Dr. Moonhyung Jang and Dr. Gang Wang

Dr. Moonhyung Jang, left, operates the generator to light an LED display as Dr. Gang Wang looks on in the Adaptive Structures Laboratory.

Michael Mercier / UAH

A bit of laboratory serendipity led University of Alabama in Huntsville (UAH) researchers to a simple mechanical way to generate electricity to operate electronic devices, says a paper they have published.

Triboelectric nanogenerators use multiple layers of different materials to generate electricity when pressed. While testing a triboelectric nanogenerator in the Adaptive Structures Laboratory of Dr. Gang Wang at UAH, a part of the University of Alabama System, postdoctoral research assistant Dr. Moonhyung Jang observed something unusual.

“During a finger-tapping test performed by Dr. Jang, a Scotch tape was introduced on the top to prevent electric shock,” says Dr. Wang, an associate professor of mechanical and aerospace engineering and the project’s principal investigator.

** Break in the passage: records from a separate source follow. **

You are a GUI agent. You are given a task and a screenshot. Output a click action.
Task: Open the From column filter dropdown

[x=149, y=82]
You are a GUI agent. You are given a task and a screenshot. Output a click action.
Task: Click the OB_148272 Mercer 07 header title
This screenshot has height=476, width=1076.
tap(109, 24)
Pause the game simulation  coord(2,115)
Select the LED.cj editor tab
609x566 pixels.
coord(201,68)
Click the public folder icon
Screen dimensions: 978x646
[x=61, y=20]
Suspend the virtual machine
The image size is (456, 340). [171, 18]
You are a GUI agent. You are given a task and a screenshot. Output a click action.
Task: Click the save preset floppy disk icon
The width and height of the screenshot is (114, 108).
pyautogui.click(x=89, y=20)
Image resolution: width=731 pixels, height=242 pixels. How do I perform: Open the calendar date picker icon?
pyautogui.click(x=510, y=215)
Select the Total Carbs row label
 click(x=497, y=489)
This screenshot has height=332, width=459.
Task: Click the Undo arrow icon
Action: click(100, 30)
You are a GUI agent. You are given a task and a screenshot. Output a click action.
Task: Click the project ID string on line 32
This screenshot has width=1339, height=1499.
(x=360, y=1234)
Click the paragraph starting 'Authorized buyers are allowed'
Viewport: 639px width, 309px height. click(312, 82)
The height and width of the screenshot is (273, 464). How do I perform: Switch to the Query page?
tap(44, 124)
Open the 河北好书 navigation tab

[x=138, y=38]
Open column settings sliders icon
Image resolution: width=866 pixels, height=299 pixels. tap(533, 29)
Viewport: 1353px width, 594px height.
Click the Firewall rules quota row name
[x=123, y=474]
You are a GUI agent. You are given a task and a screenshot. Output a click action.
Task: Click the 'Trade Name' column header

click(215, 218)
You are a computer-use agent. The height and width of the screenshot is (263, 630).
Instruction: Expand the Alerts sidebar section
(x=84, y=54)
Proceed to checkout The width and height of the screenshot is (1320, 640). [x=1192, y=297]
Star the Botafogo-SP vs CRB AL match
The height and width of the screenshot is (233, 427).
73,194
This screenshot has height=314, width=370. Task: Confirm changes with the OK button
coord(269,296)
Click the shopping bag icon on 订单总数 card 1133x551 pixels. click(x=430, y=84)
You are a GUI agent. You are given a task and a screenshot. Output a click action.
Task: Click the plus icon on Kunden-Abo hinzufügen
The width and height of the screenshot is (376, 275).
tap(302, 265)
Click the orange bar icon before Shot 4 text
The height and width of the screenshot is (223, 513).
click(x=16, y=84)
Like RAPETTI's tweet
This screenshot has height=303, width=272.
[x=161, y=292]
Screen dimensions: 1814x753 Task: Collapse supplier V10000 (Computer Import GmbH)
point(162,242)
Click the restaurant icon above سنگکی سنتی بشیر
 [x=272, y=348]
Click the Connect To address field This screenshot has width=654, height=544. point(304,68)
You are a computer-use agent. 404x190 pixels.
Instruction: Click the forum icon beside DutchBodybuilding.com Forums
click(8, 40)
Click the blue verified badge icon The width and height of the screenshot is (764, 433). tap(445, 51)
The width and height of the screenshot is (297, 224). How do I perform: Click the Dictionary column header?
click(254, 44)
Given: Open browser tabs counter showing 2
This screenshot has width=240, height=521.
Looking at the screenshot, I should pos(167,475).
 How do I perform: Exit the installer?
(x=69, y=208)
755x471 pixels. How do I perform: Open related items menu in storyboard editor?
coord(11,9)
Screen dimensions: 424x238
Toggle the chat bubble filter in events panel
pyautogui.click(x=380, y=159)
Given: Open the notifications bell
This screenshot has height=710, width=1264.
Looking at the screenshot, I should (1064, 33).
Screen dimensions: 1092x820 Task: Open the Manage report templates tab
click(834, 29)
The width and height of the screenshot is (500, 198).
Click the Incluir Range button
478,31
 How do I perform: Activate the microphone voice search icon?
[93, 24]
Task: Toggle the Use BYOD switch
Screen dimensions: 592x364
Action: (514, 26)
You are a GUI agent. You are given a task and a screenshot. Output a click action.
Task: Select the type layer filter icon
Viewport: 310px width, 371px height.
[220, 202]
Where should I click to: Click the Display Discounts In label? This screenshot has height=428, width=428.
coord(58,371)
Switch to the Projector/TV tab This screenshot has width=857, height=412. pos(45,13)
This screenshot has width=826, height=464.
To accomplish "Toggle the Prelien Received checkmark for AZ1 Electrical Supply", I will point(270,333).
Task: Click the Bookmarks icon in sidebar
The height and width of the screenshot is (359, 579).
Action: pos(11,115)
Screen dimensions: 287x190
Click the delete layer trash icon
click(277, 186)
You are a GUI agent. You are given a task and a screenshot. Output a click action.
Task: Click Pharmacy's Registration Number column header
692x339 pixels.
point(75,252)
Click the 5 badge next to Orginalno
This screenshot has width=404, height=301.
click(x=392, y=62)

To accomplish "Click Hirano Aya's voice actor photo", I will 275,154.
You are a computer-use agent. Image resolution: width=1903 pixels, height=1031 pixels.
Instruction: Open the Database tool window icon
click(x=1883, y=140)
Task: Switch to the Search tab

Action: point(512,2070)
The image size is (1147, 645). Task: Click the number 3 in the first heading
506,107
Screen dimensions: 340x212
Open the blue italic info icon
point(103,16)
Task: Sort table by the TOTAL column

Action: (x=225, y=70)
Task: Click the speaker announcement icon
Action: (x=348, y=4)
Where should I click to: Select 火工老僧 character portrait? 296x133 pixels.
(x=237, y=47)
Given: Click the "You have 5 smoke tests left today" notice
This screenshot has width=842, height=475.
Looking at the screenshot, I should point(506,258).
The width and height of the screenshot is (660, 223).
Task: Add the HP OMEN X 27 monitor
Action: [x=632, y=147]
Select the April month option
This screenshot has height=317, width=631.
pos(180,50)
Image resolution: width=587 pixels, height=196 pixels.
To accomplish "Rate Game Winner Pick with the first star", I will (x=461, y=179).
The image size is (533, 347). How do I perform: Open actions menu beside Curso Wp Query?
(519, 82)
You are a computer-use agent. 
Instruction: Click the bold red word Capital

“An unexpected high voltage was observed. After a careful investigation, we figured out that the tape layer is the reason to cause this,” Dr. Wang says. “This led to our invention that introduces tacky materials to improve the performance of triboelectric generators.”

Consisting of a metalized polyester sheet that’s similar to shiny gift-wrap plastic material and a double-sided tape with an acrylic adhesive layer, the configuration is both simple and cost effective.

“A contact-and-separation motion is required for the current triboelectric generator design,” says Dr. Jang, who is the paper’s lead author. “In our recent paper, we demonstrated energy harvesting when someone is walking by using a shoe integrated with the current triboelectric generator. We can modify the design to meet other applications accordingly.”

Supported by Materials Sciences LLC via a U.S. Army Small Business Innovation Research (SBIR) phase 2 program, the goal of the project is to provide an energy harvesting solution that will power sensors and electronics to track flight times of aviation and missile structures. In the phase I effort, Dr. Wang and his team successfully demonstrated the galloping energy harvesting concept using piezoelectric materials.

Dr. Jang joined the group to support the SBIR phase 2 program on June 1, 2021. Alumnus Jacob Lee of Toney (B.S., Aerospace Engineering, May 2022) is a paper co-author. Lee is now an engineer at the U.S. Army Space and Missile Defense Command.

“We are grateful, as well, for the technical guidance from Dr. Simon Chung, vice president of research and development at Materials Sciences LLC,” Dr. Wang says. Dr. Chung is also a paper co-author.

“A simple idea was to try a triboelectric nanogenerator design by modifying the surface structure of a triboelectric layer using the atomic layer deposition technique,” says Dr. Wang. “This is why we invited Dr. Yu Lei to help us build such prototype in his lab by creating oxidized layers.”

Dr. Lei is the interim chair and an associate professor in the Department of Chemical and Material Engineering, and it was that prototype that Dr. Jang was testing when the unusual readings were noticed.

“Moreover, Dr. Lei also contributed to our current paper and provided lots of suggestions and comments from a material scientist’s perspective,” says Dr. Wang.

The investigators are exploring different concepts to improve the device’s performance. The scientists used an LED display to illustrate the concept, but they say it has much wider potential applications.

“The ultimate goal is to provide a power source for sensor and monitoring systems in different engineering applications,” says Dr. Jang. “We already conducted some tests to demonstrate a wearable sensor concept for the human body.”